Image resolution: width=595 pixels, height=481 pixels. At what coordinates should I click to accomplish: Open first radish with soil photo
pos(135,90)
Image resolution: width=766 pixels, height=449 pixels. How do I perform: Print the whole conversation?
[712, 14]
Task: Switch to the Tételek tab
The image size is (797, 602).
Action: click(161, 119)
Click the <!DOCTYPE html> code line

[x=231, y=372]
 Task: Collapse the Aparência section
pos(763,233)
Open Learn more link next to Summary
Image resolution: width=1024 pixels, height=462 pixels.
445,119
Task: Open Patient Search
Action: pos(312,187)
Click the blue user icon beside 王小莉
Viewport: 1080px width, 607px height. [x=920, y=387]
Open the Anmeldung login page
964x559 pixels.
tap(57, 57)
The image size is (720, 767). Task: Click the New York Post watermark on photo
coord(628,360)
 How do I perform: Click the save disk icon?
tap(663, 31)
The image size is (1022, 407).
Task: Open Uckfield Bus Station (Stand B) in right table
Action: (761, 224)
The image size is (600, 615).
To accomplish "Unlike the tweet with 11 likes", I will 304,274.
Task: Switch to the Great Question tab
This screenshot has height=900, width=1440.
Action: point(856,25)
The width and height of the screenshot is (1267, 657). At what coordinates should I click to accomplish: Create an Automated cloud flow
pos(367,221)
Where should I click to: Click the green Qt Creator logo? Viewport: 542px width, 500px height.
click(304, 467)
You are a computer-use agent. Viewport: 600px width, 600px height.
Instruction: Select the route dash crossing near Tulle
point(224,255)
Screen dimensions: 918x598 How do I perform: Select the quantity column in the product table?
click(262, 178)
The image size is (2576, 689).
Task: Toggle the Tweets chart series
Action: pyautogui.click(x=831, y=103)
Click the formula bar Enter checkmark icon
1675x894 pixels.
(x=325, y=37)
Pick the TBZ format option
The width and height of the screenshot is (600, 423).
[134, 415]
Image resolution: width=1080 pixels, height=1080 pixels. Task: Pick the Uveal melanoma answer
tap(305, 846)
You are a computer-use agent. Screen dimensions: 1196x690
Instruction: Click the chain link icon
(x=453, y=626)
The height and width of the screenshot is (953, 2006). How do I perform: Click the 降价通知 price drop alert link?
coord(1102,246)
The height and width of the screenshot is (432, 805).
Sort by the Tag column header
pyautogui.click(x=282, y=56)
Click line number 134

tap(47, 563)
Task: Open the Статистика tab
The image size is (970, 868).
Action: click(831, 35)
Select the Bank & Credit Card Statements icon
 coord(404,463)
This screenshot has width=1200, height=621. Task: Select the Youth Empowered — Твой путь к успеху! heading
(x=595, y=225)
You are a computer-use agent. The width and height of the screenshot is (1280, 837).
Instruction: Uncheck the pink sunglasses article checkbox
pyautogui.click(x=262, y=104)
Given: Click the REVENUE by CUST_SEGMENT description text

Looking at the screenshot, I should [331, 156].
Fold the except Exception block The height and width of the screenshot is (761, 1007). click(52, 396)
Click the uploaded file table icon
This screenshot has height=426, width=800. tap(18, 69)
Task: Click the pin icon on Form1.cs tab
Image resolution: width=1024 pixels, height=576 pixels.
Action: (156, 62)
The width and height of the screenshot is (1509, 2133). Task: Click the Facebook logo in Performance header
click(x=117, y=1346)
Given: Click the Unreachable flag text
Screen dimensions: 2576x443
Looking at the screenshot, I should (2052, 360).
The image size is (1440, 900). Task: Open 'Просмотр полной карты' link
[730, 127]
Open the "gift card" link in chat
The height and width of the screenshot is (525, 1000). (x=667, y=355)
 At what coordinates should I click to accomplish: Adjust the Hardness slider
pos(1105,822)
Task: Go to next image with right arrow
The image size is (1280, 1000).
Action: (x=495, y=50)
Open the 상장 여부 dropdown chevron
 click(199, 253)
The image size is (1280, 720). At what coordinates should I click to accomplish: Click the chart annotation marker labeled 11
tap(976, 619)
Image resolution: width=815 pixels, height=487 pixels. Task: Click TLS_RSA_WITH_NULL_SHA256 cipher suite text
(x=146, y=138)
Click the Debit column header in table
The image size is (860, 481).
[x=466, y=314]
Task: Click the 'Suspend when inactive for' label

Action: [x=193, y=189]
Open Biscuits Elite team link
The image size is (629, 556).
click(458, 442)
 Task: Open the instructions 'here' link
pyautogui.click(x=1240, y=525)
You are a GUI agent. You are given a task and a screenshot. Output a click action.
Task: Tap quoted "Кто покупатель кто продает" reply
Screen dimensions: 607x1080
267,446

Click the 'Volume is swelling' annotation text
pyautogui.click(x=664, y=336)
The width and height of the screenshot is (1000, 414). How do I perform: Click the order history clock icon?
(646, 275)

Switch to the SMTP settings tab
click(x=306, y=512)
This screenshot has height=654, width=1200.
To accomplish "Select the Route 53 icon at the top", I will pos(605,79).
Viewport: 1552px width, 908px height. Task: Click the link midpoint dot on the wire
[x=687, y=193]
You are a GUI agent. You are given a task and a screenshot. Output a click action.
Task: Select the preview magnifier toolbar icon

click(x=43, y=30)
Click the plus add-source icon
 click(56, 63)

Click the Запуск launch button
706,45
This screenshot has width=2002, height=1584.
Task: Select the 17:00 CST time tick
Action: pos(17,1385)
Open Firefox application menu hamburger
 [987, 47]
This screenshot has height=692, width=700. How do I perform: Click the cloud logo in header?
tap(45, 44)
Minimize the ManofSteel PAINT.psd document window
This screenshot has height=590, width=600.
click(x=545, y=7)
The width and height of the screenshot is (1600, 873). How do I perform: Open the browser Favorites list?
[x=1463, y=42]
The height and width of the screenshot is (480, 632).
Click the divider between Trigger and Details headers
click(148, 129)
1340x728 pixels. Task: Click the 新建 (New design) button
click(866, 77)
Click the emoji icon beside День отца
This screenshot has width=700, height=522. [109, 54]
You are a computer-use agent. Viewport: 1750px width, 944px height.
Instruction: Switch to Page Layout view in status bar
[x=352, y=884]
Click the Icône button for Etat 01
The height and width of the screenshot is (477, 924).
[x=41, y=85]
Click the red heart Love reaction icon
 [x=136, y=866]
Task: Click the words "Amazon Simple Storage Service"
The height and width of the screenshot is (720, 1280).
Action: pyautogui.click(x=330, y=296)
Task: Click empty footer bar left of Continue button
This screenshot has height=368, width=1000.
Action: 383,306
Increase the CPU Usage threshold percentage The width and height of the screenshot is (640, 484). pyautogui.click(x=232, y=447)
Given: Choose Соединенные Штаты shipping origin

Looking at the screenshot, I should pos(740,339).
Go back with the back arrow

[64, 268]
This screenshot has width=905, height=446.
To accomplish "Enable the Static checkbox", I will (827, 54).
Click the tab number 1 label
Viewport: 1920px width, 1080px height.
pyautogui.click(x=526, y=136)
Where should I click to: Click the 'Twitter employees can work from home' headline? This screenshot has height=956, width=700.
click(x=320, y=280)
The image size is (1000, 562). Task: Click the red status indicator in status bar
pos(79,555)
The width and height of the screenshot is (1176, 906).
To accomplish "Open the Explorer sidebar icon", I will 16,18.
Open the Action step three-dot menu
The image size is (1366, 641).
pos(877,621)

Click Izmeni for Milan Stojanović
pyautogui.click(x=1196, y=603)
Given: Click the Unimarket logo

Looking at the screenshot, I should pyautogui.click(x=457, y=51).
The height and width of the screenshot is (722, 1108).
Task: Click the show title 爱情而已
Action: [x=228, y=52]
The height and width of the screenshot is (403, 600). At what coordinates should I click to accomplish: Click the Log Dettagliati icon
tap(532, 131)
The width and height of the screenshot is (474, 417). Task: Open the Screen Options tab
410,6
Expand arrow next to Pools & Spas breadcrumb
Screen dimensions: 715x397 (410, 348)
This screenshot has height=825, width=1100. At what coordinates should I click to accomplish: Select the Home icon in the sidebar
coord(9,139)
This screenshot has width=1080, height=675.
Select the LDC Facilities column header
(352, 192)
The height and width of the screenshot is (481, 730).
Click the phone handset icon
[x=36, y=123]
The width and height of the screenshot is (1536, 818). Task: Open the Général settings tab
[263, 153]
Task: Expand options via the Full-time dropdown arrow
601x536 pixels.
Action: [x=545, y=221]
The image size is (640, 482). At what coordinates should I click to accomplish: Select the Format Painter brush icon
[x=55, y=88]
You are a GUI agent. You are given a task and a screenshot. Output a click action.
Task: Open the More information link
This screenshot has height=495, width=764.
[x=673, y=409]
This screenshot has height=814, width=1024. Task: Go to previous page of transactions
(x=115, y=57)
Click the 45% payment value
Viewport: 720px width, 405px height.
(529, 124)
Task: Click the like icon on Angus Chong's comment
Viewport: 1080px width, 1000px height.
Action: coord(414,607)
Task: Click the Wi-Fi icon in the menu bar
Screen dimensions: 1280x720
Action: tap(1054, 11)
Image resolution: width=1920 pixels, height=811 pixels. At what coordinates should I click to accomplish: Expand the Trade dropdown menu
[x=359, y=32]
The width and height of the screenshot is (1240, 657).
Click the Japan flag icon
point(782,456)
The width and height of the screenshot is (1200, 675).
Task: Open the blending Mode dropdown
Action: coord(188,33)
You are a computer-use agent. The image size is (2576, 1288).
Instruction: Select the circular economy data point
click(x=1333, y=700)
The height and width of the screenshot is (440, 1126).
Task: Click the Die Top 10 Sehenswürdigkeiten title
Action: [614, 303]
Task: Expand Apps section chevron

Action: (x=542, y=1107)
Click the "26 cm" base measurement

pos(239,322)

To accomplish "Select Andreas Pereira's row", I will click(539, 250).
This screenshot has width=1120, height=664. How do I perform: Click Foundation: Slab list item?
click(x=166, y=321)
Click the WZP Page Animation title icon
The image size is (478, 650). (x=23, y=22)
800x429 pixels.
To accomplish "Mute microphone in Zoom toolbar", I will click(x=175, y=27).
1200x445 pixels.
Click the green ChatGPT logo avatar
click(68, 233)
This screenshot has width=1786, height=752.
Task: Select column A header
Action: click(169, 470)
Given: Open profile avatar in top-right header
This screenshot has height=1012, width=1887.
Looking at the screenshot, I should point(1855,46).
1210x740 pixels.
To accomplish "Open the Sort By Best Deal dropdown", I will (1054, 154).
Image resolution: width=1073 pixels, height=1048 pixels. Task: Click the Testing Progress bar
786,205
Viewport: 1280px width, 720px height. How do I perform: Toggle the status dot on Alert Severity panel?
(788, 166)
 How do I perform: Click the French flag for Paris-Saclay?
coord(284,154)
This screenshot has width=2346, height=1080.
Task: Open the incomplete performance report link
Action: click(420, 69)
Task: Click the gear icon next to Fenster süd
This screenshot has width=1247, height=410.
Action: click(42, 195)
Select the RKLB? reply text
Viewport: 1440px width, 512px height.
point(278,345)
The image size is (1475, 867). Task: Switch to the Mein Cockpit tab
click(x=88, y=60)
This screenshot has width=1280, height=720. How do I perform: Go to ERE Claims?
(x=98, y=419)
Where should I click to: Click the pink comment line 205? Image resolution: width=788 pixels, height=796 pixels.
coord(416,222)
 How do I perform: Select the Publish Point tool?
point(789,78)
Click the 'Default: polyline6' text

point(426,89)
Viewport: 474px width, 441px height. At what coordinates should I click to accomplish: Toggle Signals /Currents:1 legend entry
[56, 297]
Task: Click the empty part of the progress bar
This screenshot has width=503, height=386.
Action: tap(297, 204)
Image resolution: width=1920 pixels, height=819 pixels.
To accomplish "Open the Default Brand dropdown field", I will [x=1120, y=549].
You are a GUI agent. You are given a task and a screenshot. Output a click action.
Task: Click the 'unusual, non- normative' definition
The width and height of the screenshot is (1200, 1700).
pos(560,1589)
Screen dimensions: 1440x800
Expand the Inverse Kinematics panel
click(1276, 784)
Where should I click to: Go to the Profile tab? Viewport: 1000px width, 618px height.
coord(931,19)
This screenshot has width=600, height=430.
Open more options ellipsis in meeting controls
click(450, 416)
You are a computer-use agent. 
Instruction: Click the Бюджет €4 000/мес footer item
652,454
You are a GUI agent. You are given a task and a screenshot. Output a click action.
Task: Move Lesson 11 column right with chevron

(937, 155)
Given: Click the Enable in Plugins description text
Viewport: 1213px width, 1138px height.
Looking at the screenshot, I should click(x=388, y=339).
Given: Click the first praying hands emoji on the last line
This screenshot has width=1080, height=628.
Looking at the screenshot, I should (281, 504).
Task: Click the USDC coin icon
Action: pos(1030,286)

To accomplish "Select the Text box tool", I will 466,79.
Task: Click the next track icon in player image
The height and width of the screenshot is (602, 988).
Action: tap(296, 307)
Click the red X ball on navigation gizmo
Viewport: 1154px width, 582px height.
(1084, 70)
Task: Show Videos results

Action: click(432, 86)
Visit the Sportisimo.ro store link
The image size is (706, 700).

_PROBLEM REQUIREMENTS_.
A single number is needed: the count of lines in the records that include "computer".

_PROBLEM SOLUTION_.
6